→ **Instruções da tarefa**
Prossiga a entrevista de Lisa Howard com Fidel Castro a partir da última resposta apresentada.
----- Trecho para leitura -----
Entrevista inédita de Lisa Howard a Fidel Castro (1964): E.U.A. deveriam viver em paz com Cuba
A jornalista estadunidense Lisa Howard entrevistou Fidel em fevereiro de 1964 para um documentário da cadeia de televisão norte-americana ABC e o líder histórico da Revolução cubana respondeu a todas as perguntas em inglês. A entrevista foi traduzida por Esther Pérez publicada no blogue “La Pupila Insomne”.
Lisa Howard: Desejo perguntar-lhe uma coisa sobre as tentativas de assassinato, porque esse foi um tema da semana passada. Amiúde lemos relatórios de atentados contra sua vida. Teme por sua vida?
Fidel Castro: Por exemplo, na União Soviética nunca se lêem essas coisas, porque ninguém quer me matar. Nos Estados Unidos da América tem muitos contrarrevolucionários e várias pessoas que gostariam receber a notícia de que fui morto. Confundem seus desejos, suas ilusões, com a realidade. Mas até este momento vivi cinco anos no meio do povo e ninguém atirou em mim.
Sinto-me seguro, não estou preocupado. E é meu trabalho. Repare que paradoxo: nos Estados Unidos o presidente se sentia seguro, absolutamente seguro. Tenho a certeza de que o governo dos Estados Unidos tomava muitas mais medidas para sua segurança pessoal das que eu tomo. E a notícia de que o presidente dos Estados Unidos tinha sido assassinado foi uma surpresa. Para ninguém em Cuba foi uma boa notícia, porque, sinceramente, podemos ser inimigos políticos, mas não desejamos morte de ninguém.
Em certo sentido, sentimo-nos como quando tem um oponente e este desaparece: a gente não se sente satisfeito. Em certo sentido, isso foi o que senti: um oponente que desapareceu de uma maneira com a que não podemos estar de acordo. Bom, acho que muita gente gostaria que me matassem. Todo o mundo está chamado a morrer mais cedo ou mais tarde. Existe alguém que o não saiba? Nós sabemos disso muito bem. Enquanto vivamos, trabalhamos, cumprimos nossa tarefa. E estamos satisfeitos, felizes, não estamos preocupados por isso.
Lisa Howard: Se alguma coisa lhe acontecesse, qual você acha que seria a sorte da revolução cubana?
Fidel Castro: No começo, minha morte poderia ter sido um golpe muito duro para a Revolução, mas agora não. Temos cinco anos, temos uma organização, temos vários homens com condições extraordinárias para conduzir o país. Tenho certeza absoluta de que não aconteceria nada. Posso entregar à Revolução minha experiência. Todos nós temos aprendido durante estes anos. Tenho certa experiência. Ajudo a Revolução com minha experiência, mas pode ter a certeza, como eu também tenho, de que não aconteceria coisa alguma.
----- Dados registrados -----
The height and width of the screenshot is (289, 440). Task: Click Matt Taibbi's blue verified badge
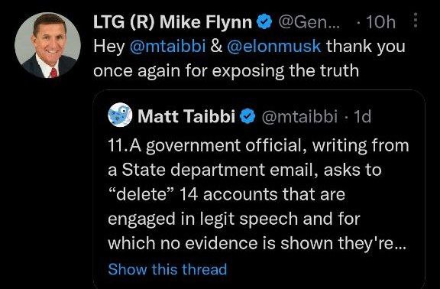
-----
→ **Resposta escrita**
É claro, não queremos fazer a prova, mas não estamos preocupados. Sinceramente, isso não nos preocupa. Uma revolução não é tarefa de um homem. Uma revolução é tarefa de um povo. E a gente se junta nas situações difíceis e elege um chefe nas situações difíceis. Nenhuma revolução tem desaparecido porque desaparecesse o chefe. Não quero fazer comparações. Sou o líder de um país pequeno, de uma pequena Revolução. Mas pense em uma grande Revolução, a Revolução Soviética. Em uma situação bem difícil, muito mais difícil do que a nossa; Lenine morreu, e a revolução continuou. A revolução não é tarefa de um homem, é tarefa de um povo.
Quem assumiria o poder?
Esta não é uma monarquia e não tem uma decisão sobre isso. Ao começo, quando entendia que era um perigo para a Revolução que me matassem, mencionei ao Raúl. Mas esse é um problema que deverá resolver a direção coletiva da Revolução.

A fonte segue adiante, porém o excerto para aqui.